We all hold certain beliefs about ourselves and the world. These beliefs inform us and guide our actions. When we’ve chosen them consciously, we’re living an intentional life. But if they’re left over from childhood or absorbed unconsciously from our families and society, they may limit us.

For example, if we believe we’re not creative, we might hesitate when presented with a blank piece of paper and crayons. Instead of focusing on the fun of drawing a colorful picture, we play the tape in our mind that says, “I can’t do this, I’m not creative.” Part of our energy shuts down, and we lose an opportunity to express ourselves.

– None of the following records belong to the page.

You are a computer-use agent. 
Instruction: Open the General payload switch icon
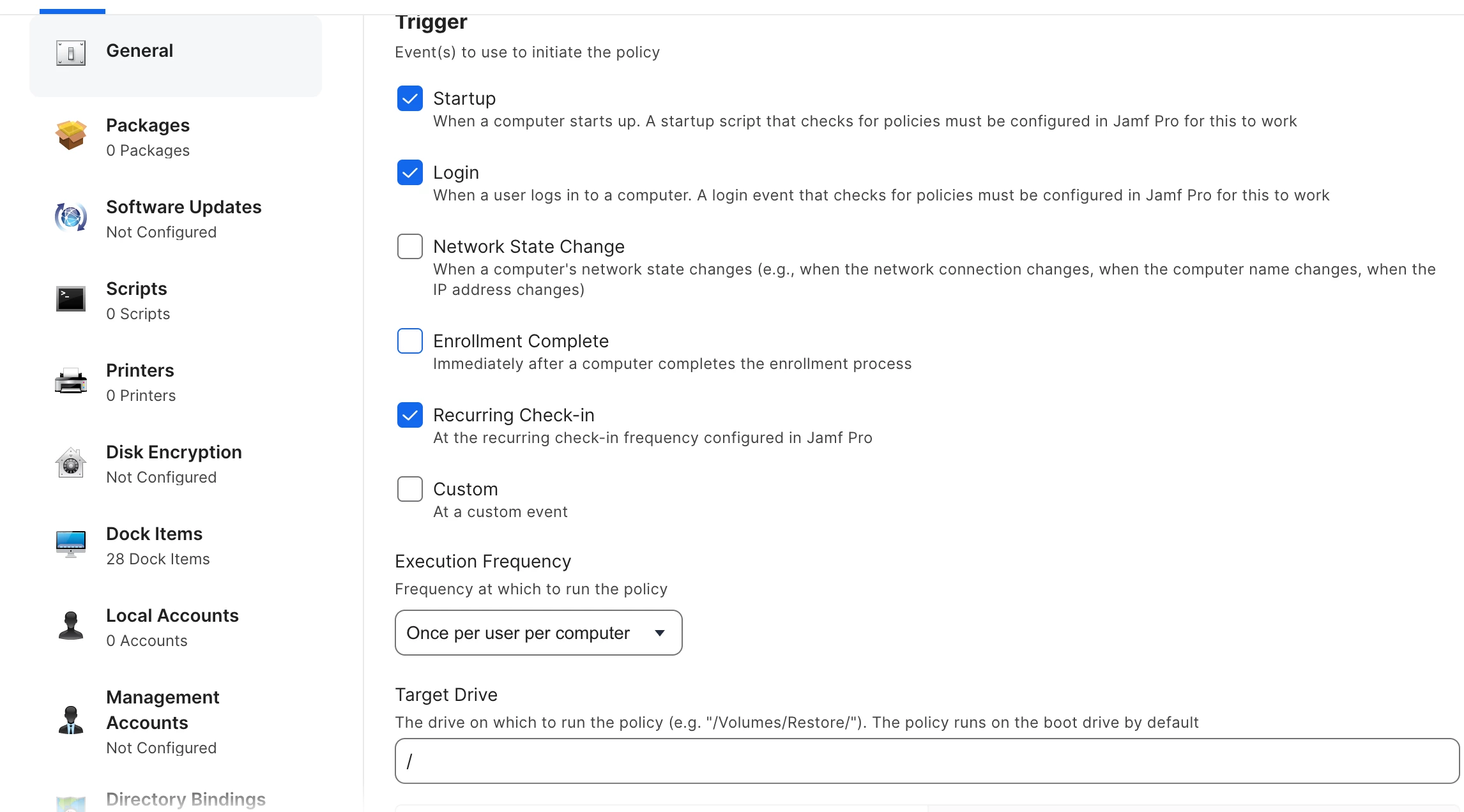click(70, 53)
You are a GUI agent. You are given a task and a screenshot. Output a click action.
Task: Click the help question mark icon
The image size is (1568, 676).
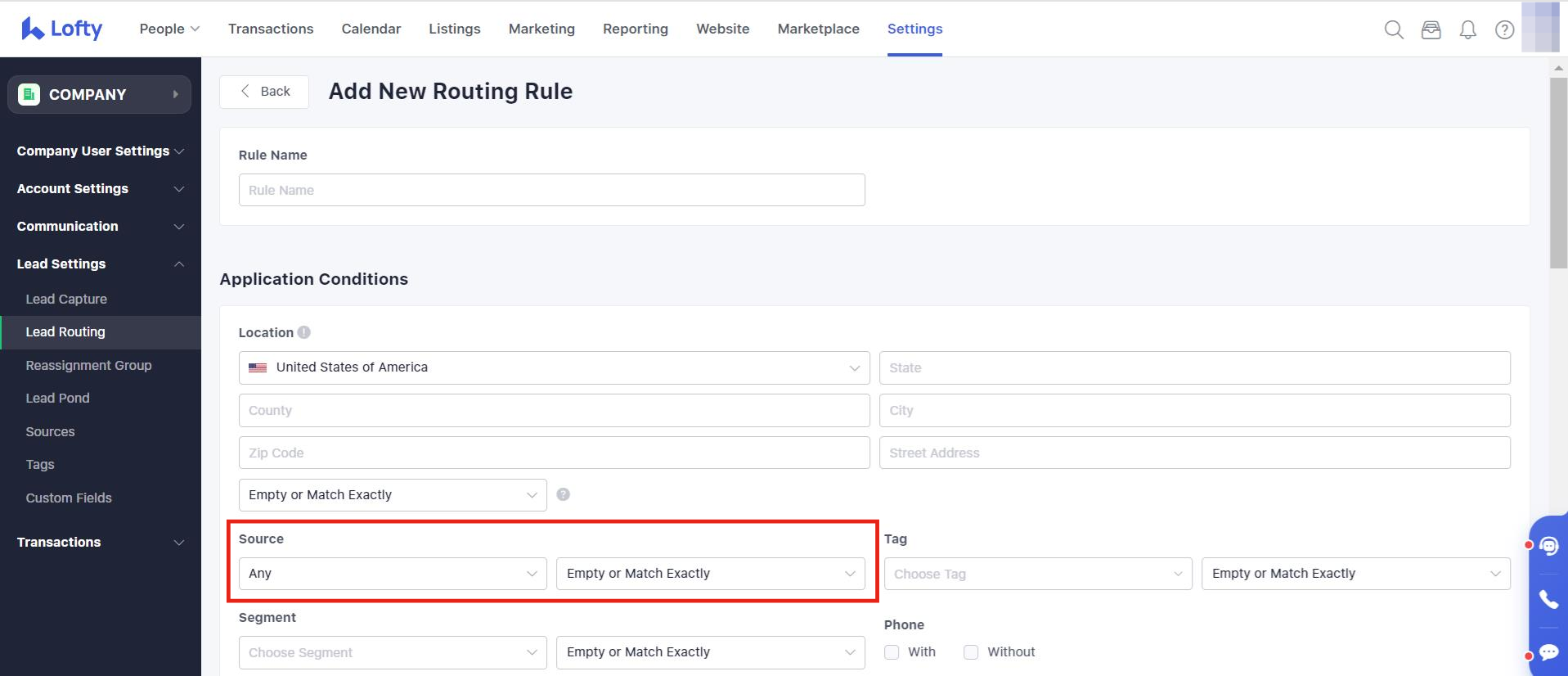(x=1504, y=30)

There is nothing inherently wrong with beliefs. They can be positive or negative, healthy or unhealthy, spacious or limiting. But when we no longer question our beliefs and automatically accept them as fact, they turn into agreements or contracts. We agree to act only in that manner, and the freedom of choice is gone – we allow only a small range of potential actions and responses, instead of choosing from a full range of possibilities. 

Once we’re aware of agreements, we find them in a lot of places:

·      in our view of ourselves: “Taking time for me is selfish.”

·      in families: “Our family doesn’t handle money well.”

·      in society: “It’s going to be a long time before the economy improves.”

·      in roles: “I’m the peacekeeper in the family.”

·      in gender roles: “Real men don’t cry.”

·      in health: “Getting old sucks.”

Unfortunately, most of us hold many such beliefs. Because our beliefs create our reality, they tend to become self-fulfilling prophecies. Does it really serve us to believe that getting old sucks? Is that really the future we want to create for ourselves?

Beliefs often start innocently enough. Imagine this scenario. As a 5-year-old, we’re playing happily, enjoying ourselves with the typical gusto of a child. Unbeknownst to us, our infant sister is sleeping in the next room. She wakes up, crying. Our mother gets angry with us and says, “Be quiet! Children should be seen and not heard!” Because we want to keep our mother happy (and stay out of trouble!), we decide to be seen and not heard.

Years later, if we haven’t examined our childhood agreements, we’re still being quiet for fear of waking our (now grown) baby sister. We may have communication issues in our relationships, marriage, and career. What started out as a childhood defense mechanism to get along in our family and avoid punishment has become a limiting agreement.

Once we’ve identified an agreement that no longer serves us, we can use breathwork or energy healing techniques taught to us by a spiritual teacher to break that agreement. For some agreements, just recognizing that they’re limiting us begins the healing process.

We also want to set a new agreement or a new intention to guide us, something more positive and expansive than the old agreement. If for example, we are working on shifting our belief that the world is a place of scarcity and lack, our new agreement may be something along the lines of, “I welcome abundance in my life.”

Then we move forward in our lives, being conscious and aware. When the old agreement comes up, we pause and say, “I no longer agree to that,” then reinforce our new intention and move forward.

Some suggestions for working with beliefs and agreements:

·      Journal about where you feel stuck or unhappy in your life. List 3-4 reasons why you’re not moving forward. What underlying belief might be holding you back?

·      Sometimes other people try to put their beliefs onto us. Practice saying these words, either silently or out loud: “I don’t agree to that” and “I no longer agree to that.”

·      Watch for statements beginning with the phrases “I always…” or “I never…”. These often signal agreements.

·      Cue into the energy when other people are speaking. Agreements have a ring of finality about them when spoken, as if nothing else could ever be true. An unhealthy agreement will feel heavy.

·      Some agreements are healthy, such as the contract we make with ourselves to brush and floss our teeth twice a day. What agreements have you made that are serving you?